Strip the pictures and reproduce the rest of the listing exactly.

[[ RECORDS FOR THIS EXERCISE open ]]

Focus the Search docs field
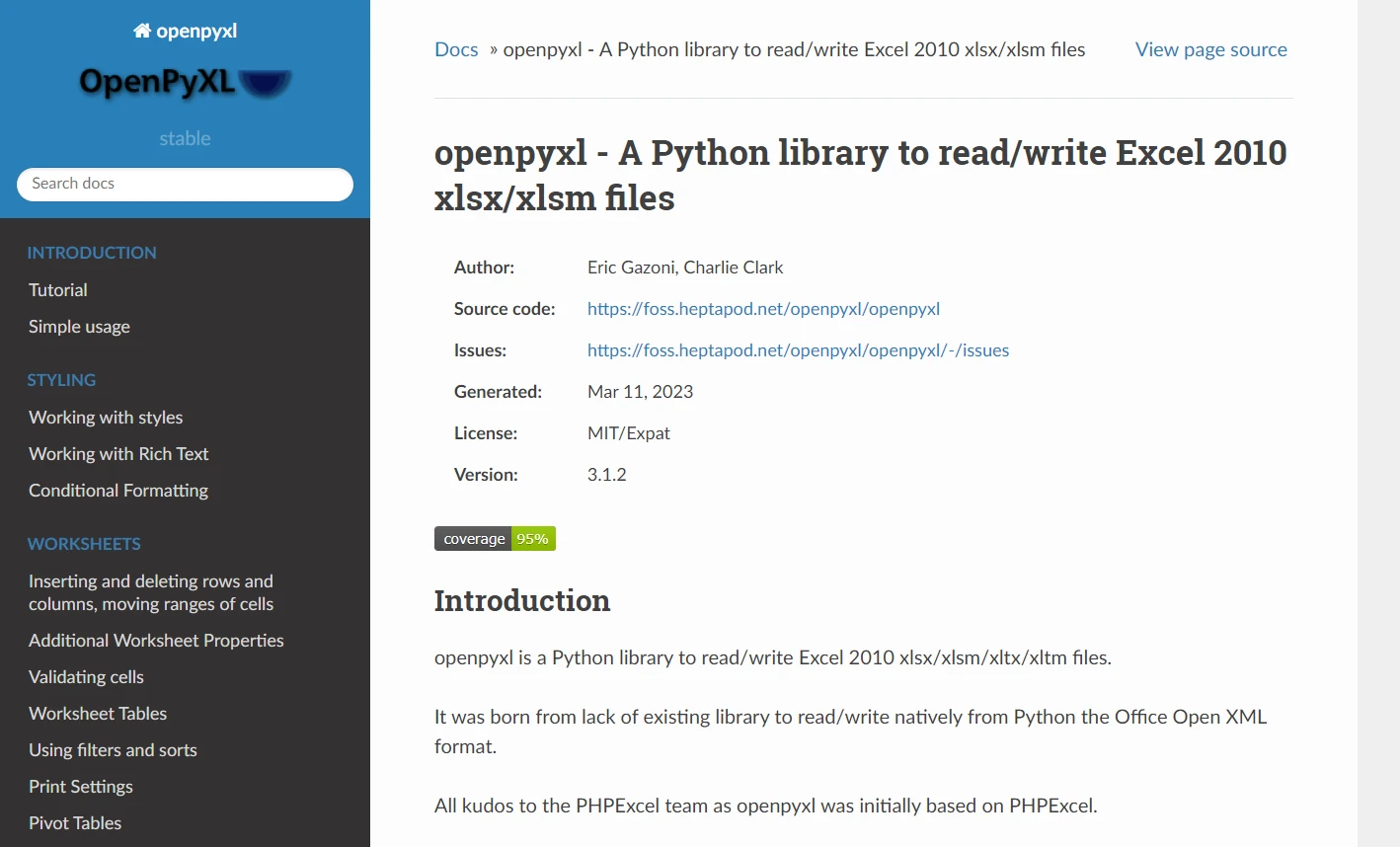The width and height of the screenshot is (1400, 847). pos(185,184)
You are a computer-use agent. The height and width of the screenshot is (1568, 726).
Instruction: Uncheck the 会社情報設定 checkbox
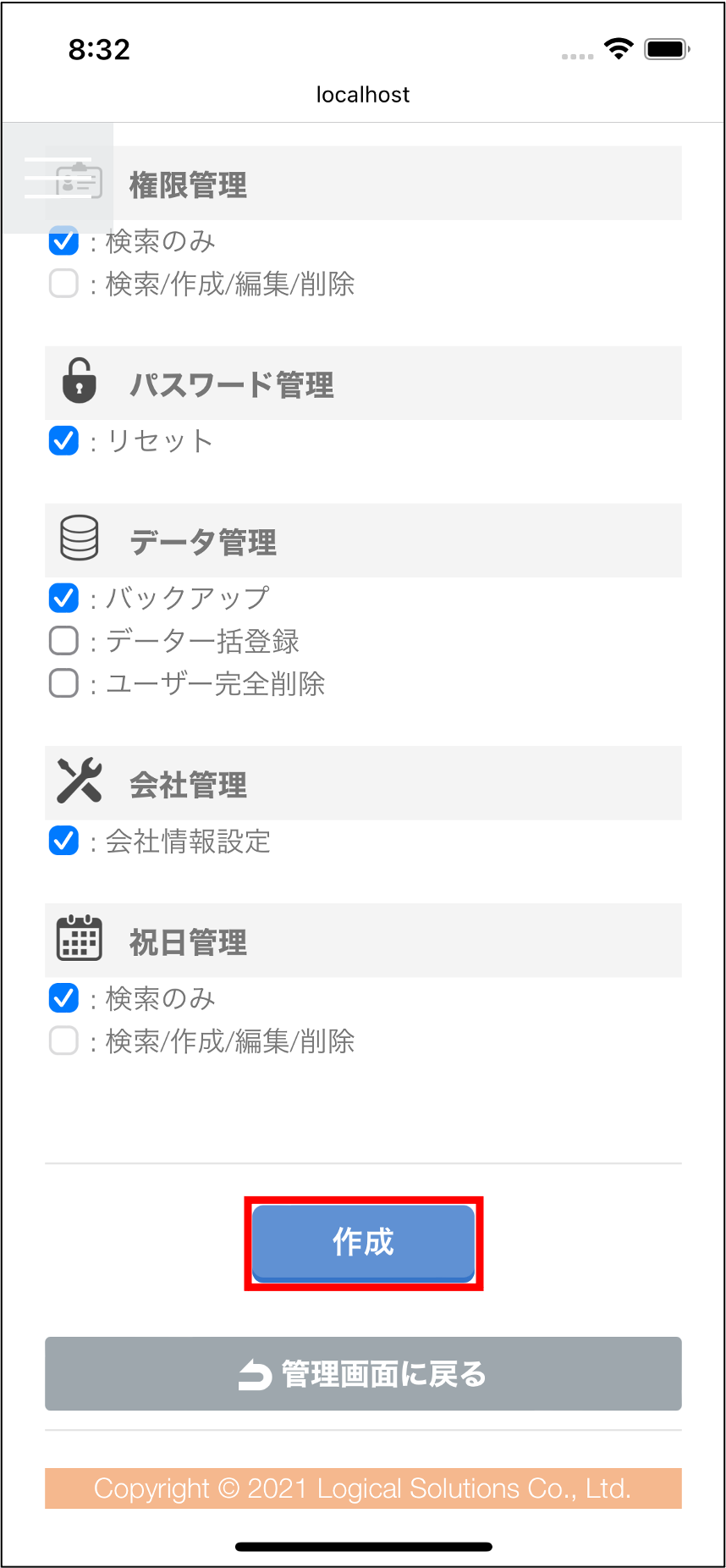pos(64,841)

[[ RECORDS FOR THIS EXERCISE closed ]]

TASK OUTPUT:
Focus the Search docs field
The width and height of the screenshot is (1400, 847). pos(185,184)
You are a computer-use agent. The height and width of the screenshot is (1568, 726).
Instruction: Uncheck the 会社情報設定 checkbox
pos(64,841)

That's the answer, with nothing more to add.